**STATED GOAL:** Pick out each line in the items below that contains the string "width", with case counting, and copy those lines.

**SOURCE MATERIAL:**
☆ ☆ ☆ ☆
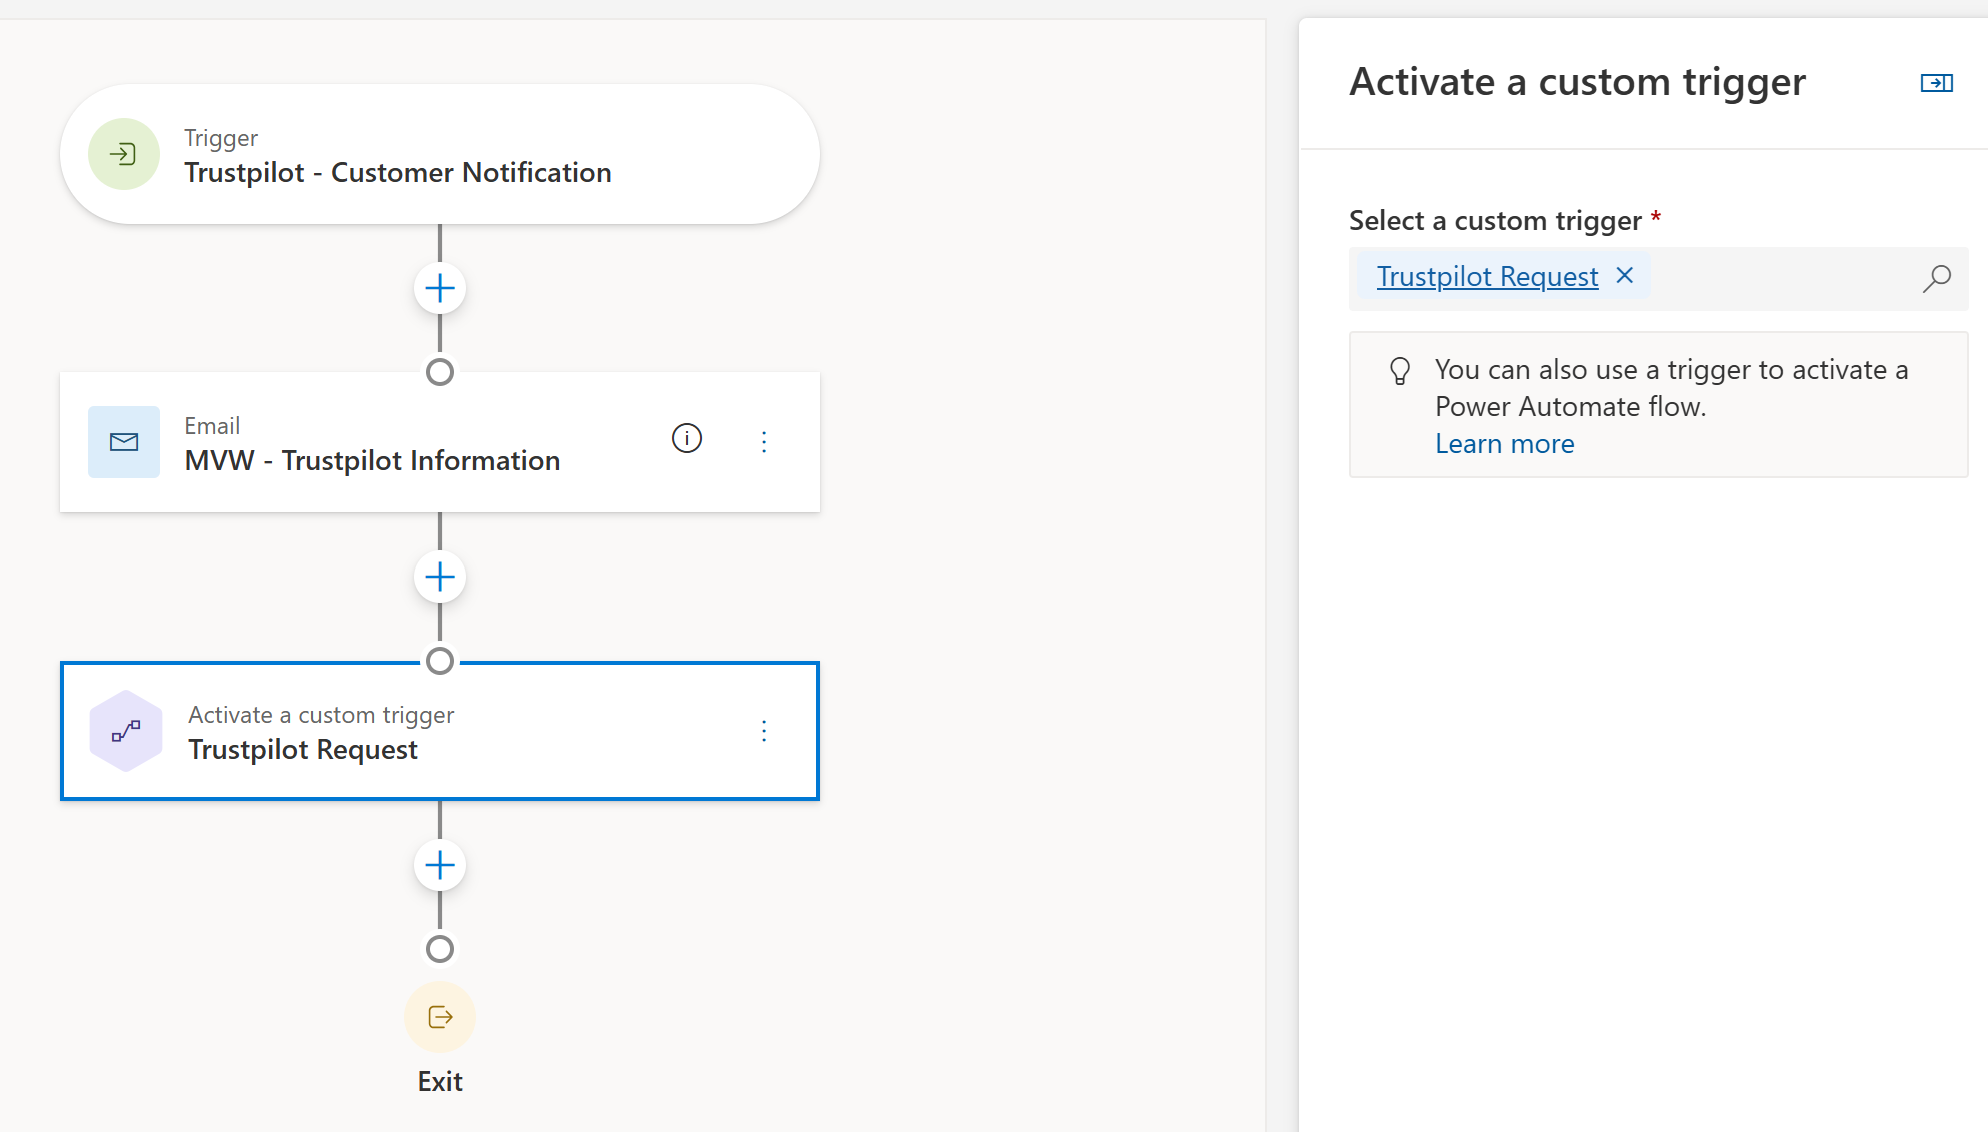Remove Trustpilot Request from trigger field
This screenshot has width=1988, height=1132.
[1625, 275]
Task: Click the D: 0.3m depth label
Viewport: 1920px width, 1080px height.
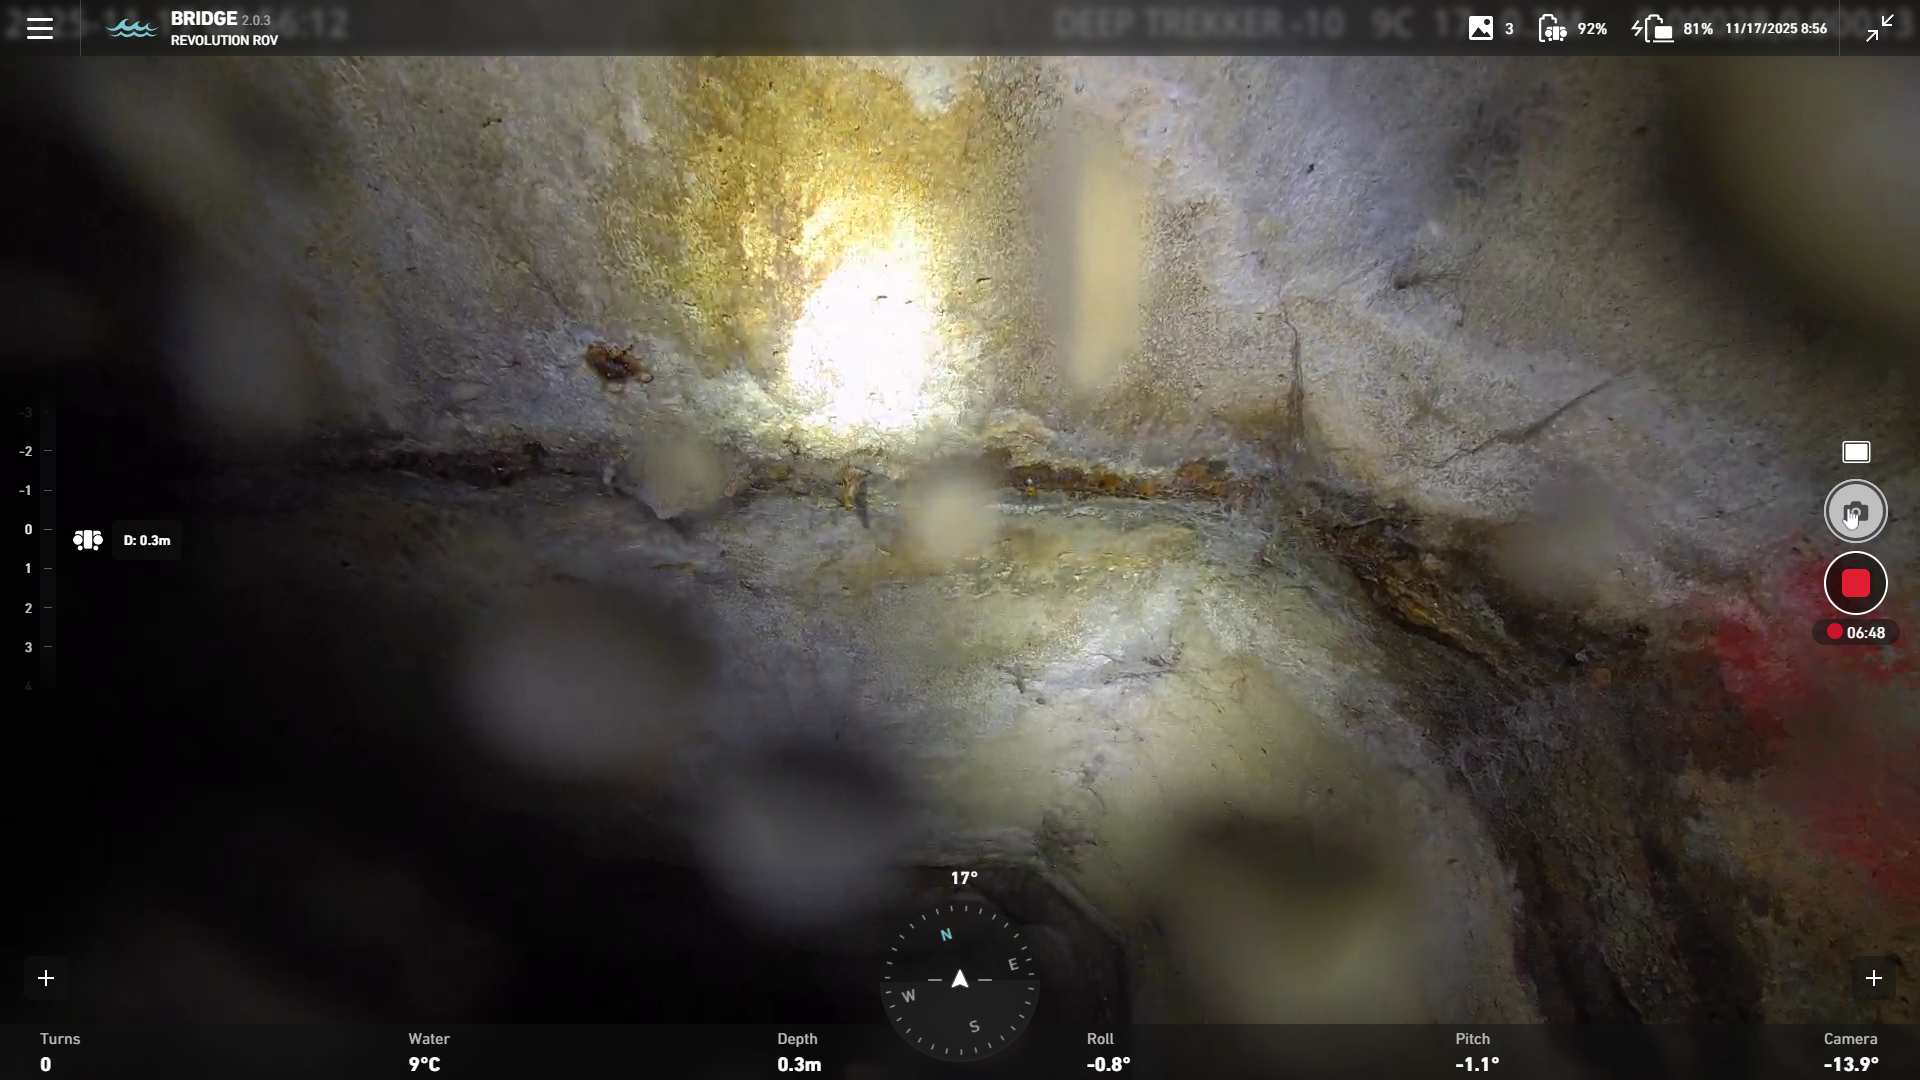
☆ ☆ ☆ ☆
**ANSWER:**
This screenshot has width=1988, height=1132.
Viewport: 1920px width, 1080px height.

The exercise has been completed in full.